In a first-of-its-kind case, newborn diagnosed with two rare genetic diseases in Jaipur

Published: 10 September, 2020 10:22 IST | PTI | Jaipur

According to the team of doctors treating the newborn, this is possibly a first-of-its-kind case in the world where one person has been diagnosed with two rare disorders.

This picture has been used for representational purpose
This picture has been used for representational purpose

In what doctors said is probably a first-of-its-kind case in the world, a newborn has been diagnosed with two rare genetic diseases at a government hospital in Jaipur. The baby has been diagnosed with Pompe disease and Spinal Muscular Atrophy (SMA), a doctor at J K Lone Hospital said on Wednesday. While Pompe disease is a rare inborn error of metabolism, SMA is a disorder affecting the nervous system.
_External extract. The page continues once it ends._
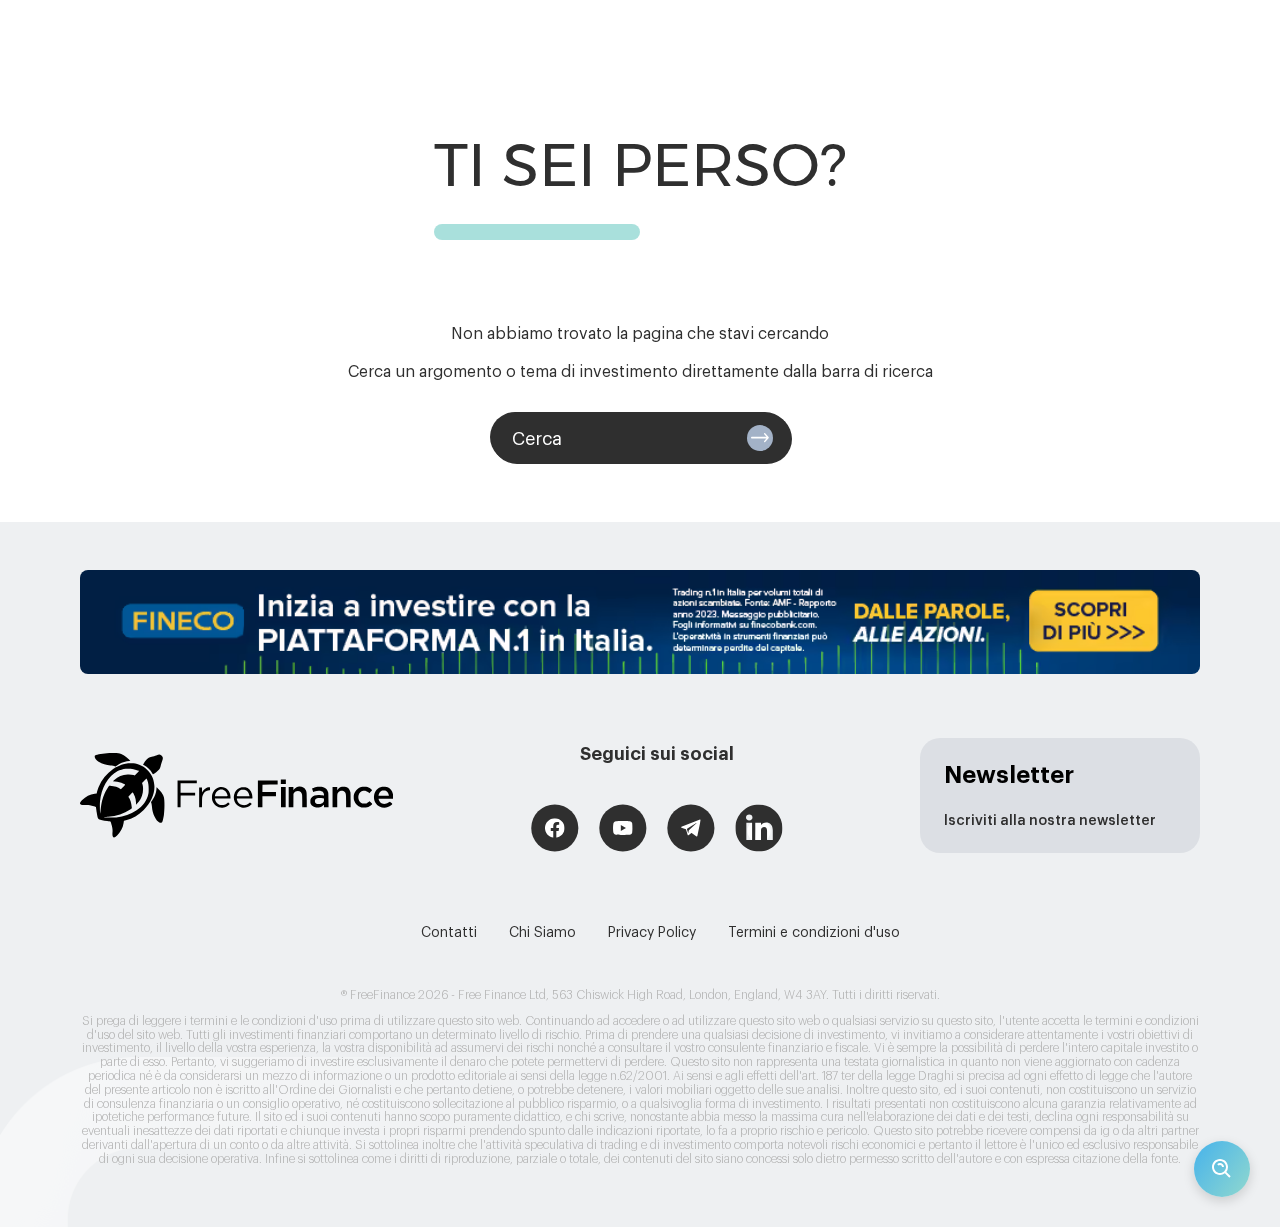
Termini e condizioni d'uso (814, 933)
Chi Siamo (542, 933)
According to the team of doctors treating the newborn, this is possibly a first-of-its-kind case in the world where one person has been diagnosed with two rare disorders. No such case can be found in the available medical literature. The baby boy, who is 44 days old as on Wednesday, was referred from a hospital in Agra few days back with complaints of gradually progressive fast breathing and decreased movement of lower limbs, said Dr Priyanshu Mathur, who is part of the three-member team treating the newborn.

"We have started treatment for Pompe disease and are looking for improvement before starting treatment for SMA 1," he said, adding that patients suffering from these disorders do not survive without treatment. Mathur said the drug for the treatment of Pompe disease costs around Rs 25-30 lakh per year, while that for SMA 1 costs around Rs 4 crore per year. In both cases, the drugs need to be administered lifelong.

"Enzyme Replacement Therapy (Myozyme), for the treatment of Pompe disease, was made available as charity by the drug company. We have applied for charitable access to Evrysdi (Risdiplam), a new drug for the treatment of SMA," he said.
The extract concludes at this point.